Watch Out: RoPE (rotary position embeddings) is applied to query and key projections, not to values. Switching attention variant does not change RoPE behavior, but if you change head dimension during an architecture experiment — for example, by merging heads — you will change RoPE's effective frequency spectrum and contaminate the comparison. Keep (d_h) fixed. Similarly, if you fine-tune from an MHA checkpoint and compare against a from-scratch GQA model, you are measuring checkpoint transfer quality, not architecture quality.
At-a-glance comparison of KV-cache trade-offs
GQA reduces KV-cache memory because it directly reduces the number of K and V tensors that must be materialized and stored per token. Under MHA, every one of the H heads maintains its own K and V projection for every token in the context window. GQA replaces H separate KV pairs with G shared ones, where G < H. MQA takes this to the extreme with G = 1.
| Variant | KV heads per layer | Per-token KV traffic (relative) | Head-sharing degree | Quality vs MHA | Typical production use |
|---|---|---|---|---|---|
| MHA | H | 1.0× | None — each head independent | Reference | Encoder models, smaller decoders, quality-first research |
| GQA (G = H/4) | H/4 | 0.25× | Moderate — H/G query heads per KV | Close to MHA | Llama 3.1 70B, Llama 3.2, most 2024–2025 production LLMs |
| GQA (G = H/8) | H/8 | 0.125× | Higher sharing than H/4 | Moderate degradation | Aggressive throughput targets, very long context |
| MQA | 1 | 1/H × | Maximum — all heads share one KV | Noticeable degradation | Latency-critical edge, extreme cache pressure |
The KV-cache footprint reduction is proportional to the ratio of KV heads to query heads. This is not a free lunch: as G decreases toward 1, each KV head must serve more query heads, reducing the representational diversity available in the attention output.

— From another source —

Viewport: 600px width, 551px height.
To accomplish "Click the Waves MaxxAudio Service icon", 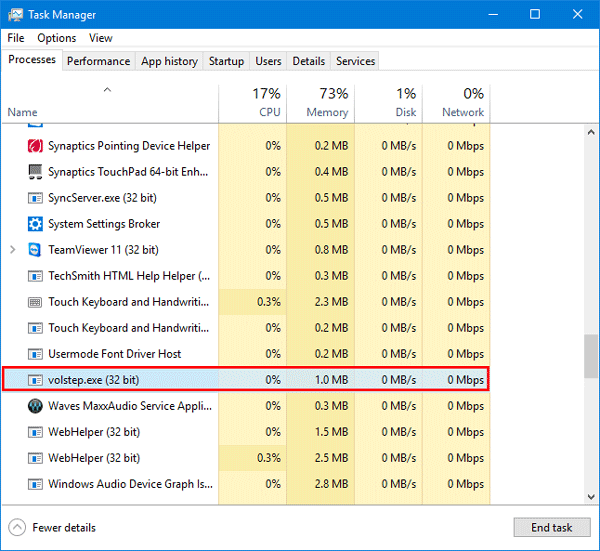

The GQA paper reports that "uptrained GQA achieves quality close to multi-head attention with comparable speed to MQA" — meaning mid-range group counts preserve most of the quality while recovering most of the bandwidth savings.
KV-cache footprint per generated token
For a model with $L$ layers, (H_q) query heads, (H_{kv}) KV heads (equal to the number of groups G), head dimension (d_h), sequence length $S$, and a dtype of size $b$ bytes (e.g., $b = 2$ for bfloat16), the KV-cache size for a single sequence is:
$(\text{KV-cache}(S) = 2 \cdot L \cdot H_{kv} \cdot d_h \cdot S \cdot b \text{ bytes})$
The factor of 2 accounts for both K and V tensors. For MHA, (H_{kv} = H_q). For GQA, (H_{kv} = G) where (1 \leq G \leq H_q). For MQA, (H_{kv} = 1).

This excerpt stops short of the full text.